Saat menerima audiensi para jemaah korban Hanania Travel pada Kamis (18/6/2026), Harun kembali menegaskan komitmen Kemenhaj untuk terus mengawal penyelesaian kasus tersebut.
"Mari kita berjalan berdampingan dan mengawal bersama agar apa yang menjadi harapan para jemaah dapat diwujudkan," ujarnya.
Selain menangani berbagai laporan yang masuk, Kemenhaj saat ini juga tengah menyiapkan sistem tata kelola umrah yang lebih komprehensif untuk meningkatkan perlindungan terhadap jemaah.
Harun mengatakan sistem tersebut dirancang untuk menghadirkan penyelenggaraan ibadah umrah yang aman, tertib, nyaman, dan sesuai dengan prinsip syariah.
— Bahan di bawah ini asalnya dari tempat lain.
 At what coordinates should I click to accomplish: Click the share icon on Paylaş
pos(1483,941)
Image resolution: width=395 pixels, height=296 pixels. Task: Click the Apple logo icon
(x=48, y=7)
Salah satu targetnya adalah menciptakan standar perlindungan jemaah yang lebih kuat dan terukur.
"Kemenhaj hadir di sisi jemaah sebagai representasi pemerintah dan tanggung jawab negara untuk memberikan rasa aman, nyaman, serta perlindungan kepada setiap warga negara yang ingin beribadah," katanya.
Kemenhaj juga mengimbau masyarakat yang merasa dirugikan oleh travel umrah bermasalah agar segera melapor. Pemerintah, kata Harun, membuka ruang pengaduan dan siap mendampingi proses penyelesaian guna memastikan hak-hak jemaah tetap terlindungi.